**STATED EXERCISE**
Rewrite the lines below, swapping every "Contact" for "Contact us" and leaving everything else untouched.

Items listed in a dataset

-- Start --

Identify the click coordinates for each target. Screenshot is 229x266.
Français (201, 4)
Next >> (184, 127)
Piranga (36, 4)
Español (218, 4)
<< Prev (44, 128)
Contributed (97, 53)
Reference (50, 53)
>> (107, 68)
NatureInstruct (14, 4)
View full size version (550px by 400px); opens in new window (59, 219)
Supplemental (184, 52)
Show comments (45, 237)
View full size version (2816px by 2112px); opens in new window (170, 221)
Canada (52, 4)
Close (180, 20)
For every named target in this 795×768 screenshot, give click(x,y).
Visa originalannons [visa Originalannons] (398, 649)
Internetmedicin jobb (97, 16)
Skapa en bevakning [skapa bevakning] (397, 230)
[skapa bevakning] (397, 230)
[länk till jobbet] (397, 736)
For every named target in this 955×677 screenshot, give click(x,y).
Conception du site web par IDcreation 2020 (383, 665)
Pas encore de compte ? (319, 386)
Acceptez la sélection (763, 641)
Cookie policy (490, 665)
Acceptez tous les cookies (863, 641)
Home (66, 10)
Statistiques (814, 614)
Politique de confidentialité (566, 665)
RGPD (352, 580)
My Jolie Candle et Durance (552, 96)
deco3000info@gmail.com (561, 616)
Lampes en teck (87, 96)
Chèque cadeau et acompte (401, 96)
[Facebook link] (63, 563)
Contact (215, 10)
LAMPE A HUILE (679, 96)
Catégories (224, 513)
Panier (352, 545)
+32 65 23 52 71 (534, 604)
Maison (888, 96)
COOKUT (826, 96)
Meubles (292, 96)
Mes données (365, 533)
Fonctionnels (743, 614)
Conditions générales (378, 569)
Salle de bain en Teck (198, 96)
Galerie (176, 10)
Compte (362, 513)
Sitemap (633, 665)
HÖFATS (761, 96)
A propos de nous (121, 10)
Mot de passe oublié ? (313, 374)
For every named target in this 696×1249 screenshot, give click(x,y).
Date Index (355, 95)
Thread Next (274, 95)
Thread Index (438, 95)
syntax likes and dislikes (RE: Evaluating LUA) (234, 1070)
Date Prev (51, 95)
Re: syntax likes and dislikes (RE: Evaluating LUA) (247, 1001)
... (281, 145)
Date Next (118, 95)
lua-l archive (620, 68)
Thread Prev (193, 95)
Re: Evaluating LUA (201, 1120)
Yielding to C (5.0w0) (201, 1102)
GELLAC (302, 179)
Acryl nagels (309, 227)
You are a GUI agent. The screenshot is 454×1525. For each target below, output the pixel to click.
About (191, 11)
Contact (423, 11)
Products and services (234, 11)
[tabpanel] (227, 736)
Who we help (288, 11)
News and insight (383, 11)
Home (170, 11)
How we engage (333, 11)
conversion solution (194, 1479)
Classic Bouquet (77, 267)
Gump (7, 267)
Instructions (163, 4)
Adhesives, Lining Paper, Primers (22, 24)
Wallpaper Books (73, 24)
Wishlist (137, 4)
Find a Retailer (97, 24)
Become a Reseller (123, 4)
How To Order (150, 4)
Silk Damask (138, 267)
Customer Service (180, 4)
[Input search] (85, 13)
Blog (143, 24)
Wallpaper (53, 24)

-- End --

**EXERCISE SOLUTION**
Identify the click coordinates for each target. Screenshot is 229x266.
Français (201, 4)
Next >> (184, 127)
Piranga (36, 4)
Español (218, 4)
<< Prev (44, 128)
Contributed (97, 53)
Reference (50, 53)
>> (107, 68)
NatureInstruct (14, 4)
View full size version (550px by 400px); opens in new window (59, 219)
Supplemental (184, 52)
Show comments (45, 237)
View full size version (2816px by 2112px); opens in new window (170, 221)
Canada (52, 4)
Close (180, 20)
For every named target in this 795×768 screenshot, give click(x,y).
Visa originalannons [visa Originalannons] (398, 649)
Internetmedicin jobb (97, 16)
Skapa en bevakning [skapa bevakning] (397, 230)
[skapa bevakning] (397, 230)
[länk till jobbet] (397, 736)
For every named target in this 955×677 screenshot, give click(x,y).
Conception du site web par IDcreation 2020 (383, 665)
Pas encore de compte ? (319, 386)
Acceptez la sélection (763, 641)
Cookie policy (490, 665)
Acceptez tous les cookies (863, 641)
Home (66, 10)
Statistiques (814, 614)
Politique de confidentialité (566, 665)
RGPD (352, 580)
My Jolie Candle et Durance (552, 96)
deco3000info@gmail.com (561, 616)
Lampes en teck (87, 96)
Chèque cadeau et acompte (401, 96)
[Facebook link] (63, 563)
Contact us (215, 10)
LAMPE A HUILE (679, 96)
Catégories (224, 513)
Panier (352, 545)
+32 65 23 52 71 (534, 604)
Maison (888, 96)
COOKUT (826, 96)
Meubles (292, 96)
Mes données (365, 533)
Fonctionnels (743, 614)
Conditions générales (378, 569)
Salle de bain en Teck (198, 96)
Galerie (176, 10)
Compte (362, 513)
Sitemap (633, 665)
HÖFATS (761, 96)
A propos de nous (121, 10)
Mot de passe oublié ? (313, 374)
For every named target in this 696×1249 screenshot, give click(x,y).
Date Index (355, 95)
Thread Next (274, 95)
Thread Index (438, 95)
syntax likes and dislikes (RE: Evaluating LUA) (234, 1070)
Date Prev (51, 95)
Re: syntax likes and dislikes (RE: Evaluating LUA) (247, 1001)
... (281, 145)
Date Next (118, 95)
lua-l archive (620, 68)
Thread Prev (193, 95)
Re: Evaluating LUA (201, 1120)
Yielding to C (5.0w0) (201, 1102)
GELLAC (302, 179)
Acryl nagels (309, 227)
You are a GUI agent. The screenshot is 454×1525. For each target below, output the pixel to click.
About (191, 11)
Contact us (423, 11)
Products and services (234, 11)
[tabpanel] (227, 736)
Who we help (288, 11)
News and insight (383, 11)
Home (170, 11)
How we engage (333, 11)
conversion solution (194, 1479)
Classic Bouquet (77, 267)
Gump (7, 267)
Instructions (163, 4)
Adhesives, Lining Paper, Primers (22, 24)
Wallpaper Books (73, 24)
Wishlist (137, 4)
Find a Retailer (97, 24)
Become a Reseller (123, 4)
How To Order (150, 4)
Silk Damask (138, 267)
Customer Service (180, 4)
[Input search] (85, 13)
Blog (143, 24)
Wallpaper (53, 24)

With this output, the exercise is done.